He produces five silver crests that could be best described as ‘hastily cut down’ to be roughly the size of human hands.
“Of the Rodimus Star. Our, um, second-highest honor. For being the least unruly passengers we’ve ever had.”
“I helped.” Whirl says, with a proud bow, still picking burnished gold from his knife-hands.
"I want it on record that I would've been the coolest queen of the robots." Kimber says, gleefully taking the medal of Rodimus's grinning face and holding it to her chest. "The coolest Prime."
The crew decide to humor her with a toast of glowing blue space fuel to Kimber Prime, first and last human to be chosen by the Matrix in a telewarp accident.
“So,” Swerve says, arms folded behind the bar as Jerrica watches the others get teleported back to Earth. “You willing to hear me out about recording this cover song before you hit the road?”
And Jerrica just sighs, and asks if he has the sheet music for this song anywhere.
"I want a producer credit." Swerve says, giving her an alien tablet about the size and shape of a Sci-Fi iPad. It's surprisingly intuitive to use.
"Executive producer." Jerrica haggles.
She's never seen a robot happier in her life.
"EMPYREAN"
by JEM & THE HOLOGRAMS
The record plays. Tarn listens. As he listens, he finds that the music stirs emotions he believes he has long buried.
And when the song has finished, Tarn stands there, pondering what he has just heard. If nothing else, the saccharine synth pop has ruined the mood.
“Pah. Covers.” Tarn growls. “They always change the meaning of a song.”
Sideload just utters a pained, metallic laugh. “Sounds pretty catchy to me.”
“Do not consider this a reprieve, Autobot.” Tarn retorts. “Your inevitable demise has just been… postponed for a cycle.”

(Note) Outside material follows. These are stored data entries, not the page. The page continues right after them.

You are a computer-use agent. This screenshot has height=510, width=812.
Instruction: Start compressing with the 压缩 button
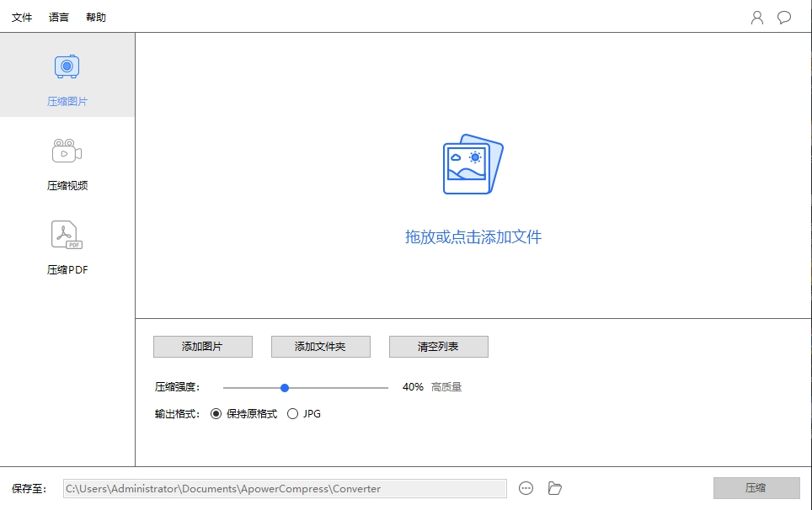(x=756, y=488)
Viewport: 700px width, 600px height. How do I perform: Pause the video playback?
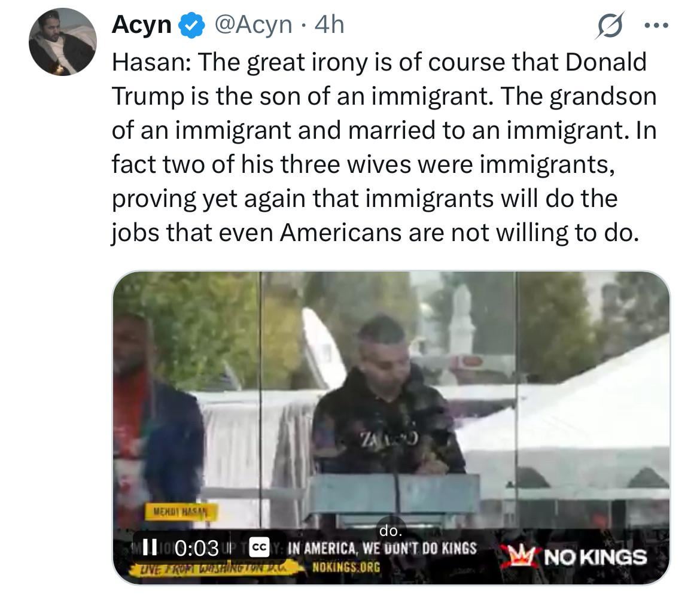(149, 547)
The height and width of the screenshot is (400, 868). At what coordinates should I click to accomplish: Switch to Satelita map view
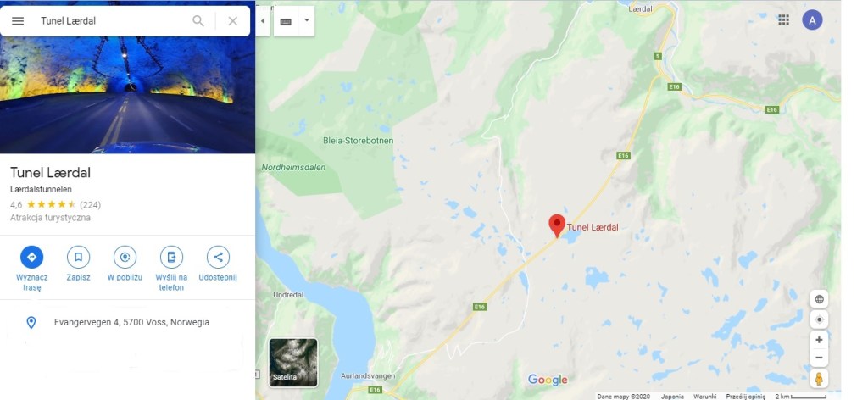[293, 363]
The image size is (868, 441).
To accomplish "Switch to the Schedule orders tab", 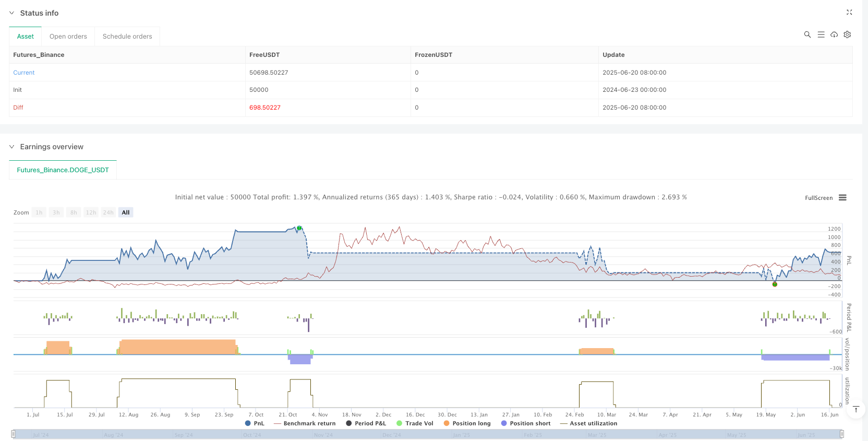I will 127,37.
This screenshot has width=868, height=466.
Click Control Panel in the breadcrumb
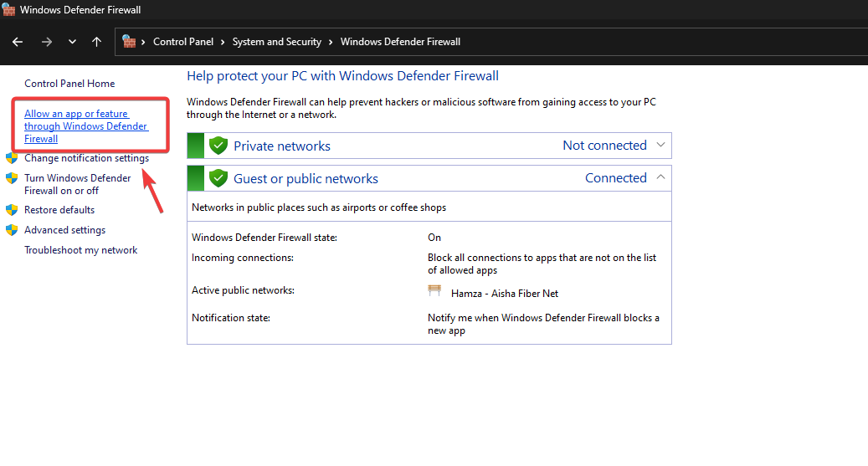(183, 42)
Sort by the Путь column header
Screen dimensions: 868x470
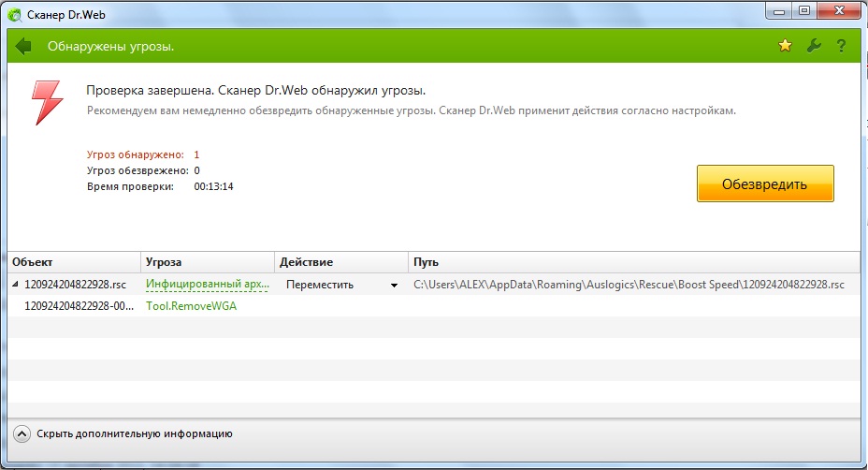tap(634, 262)
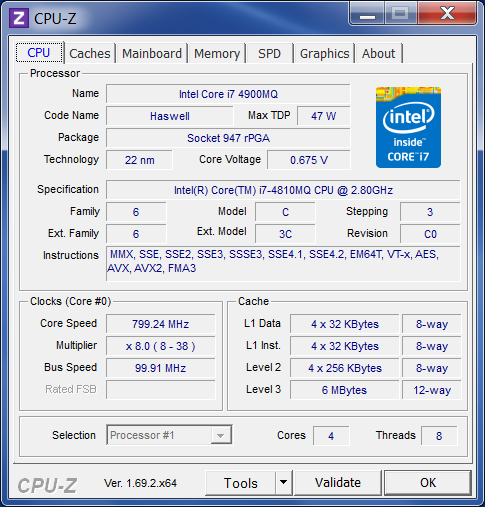Show the Graphics tab
This screenshot has width=485, height=507.
(324, 53)
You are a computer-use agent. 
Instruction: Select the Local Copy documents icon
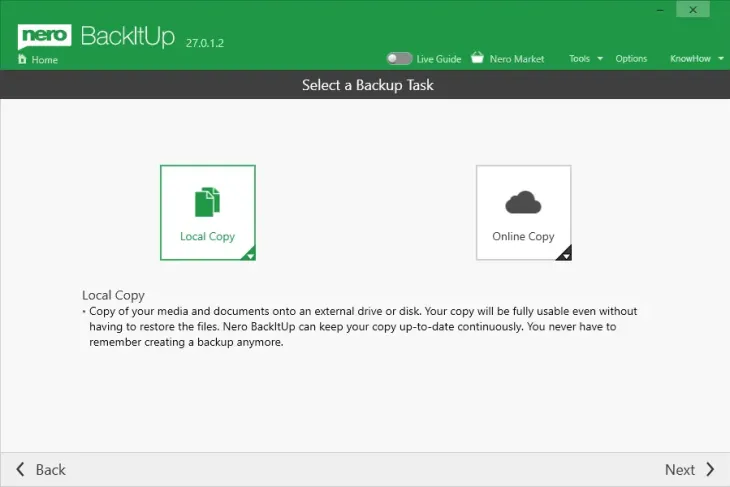(x=207, y=202)
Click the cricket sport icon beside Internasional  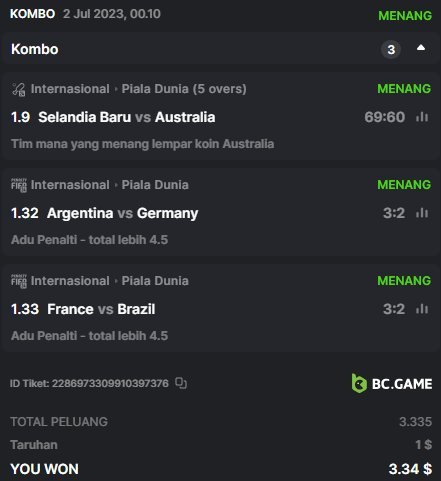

As Tarn’s hulking frame retreats into the darkness of the compound, Sideload slips his wrist loose from the bindings, and completes the code he’s been tapping into his wrist-computer in between zappings. It pings the ship above, a silent distress beacon to any Autobots within distance that one of their own was in need of a rescue. Six pings on the response, each one an incoming ship en route to the system. The sun was coming up in the next few hours, and help would soon be on its way.
Notes:
Soundtrack:
- Meanwhile... in the Silent Nowhere - The SLPNEXT: Til All Are One
Chapter Text
Starlight Music,
Now.
“—so I’m just like ‘Normally, I’d be cool with this, but she literally tried to kill your sister not even five years ago so I feel like you might be in way over your head. And that's not even getting into the time she blew up the 5x5 masquerade ball.’” Rio shrugs, feet on the coffee table. He was supposed to be helping the Holograms soundproof their new recording set up, but then they all decided to ditch him, so he’s just been watching the place until they get back. “I just feel like she’s being manipulated here, and all I get is people telling me I’m paranoid.”
“That sounds verrrrrrrrrry inconsiderrrrrate of herrrrrrrr.” D’Compose gurgles, his gigantic skeletal frame struggling to fit on the couch. “It might be betterrrrrr to cut ties. If she trrrrrruly carrrrrrred about you, she would not trrrrreat you like a serrrrrvant.”
“I guess you’re right.” Rio sinks into his seat. “I don’t know, It just feels like sometimes I’m the only one handling this breakup like a responsible adult, because their entire life just seems to be food fights and band drama and forgetting everything that—”
When he turned his head, D’Compose was gone.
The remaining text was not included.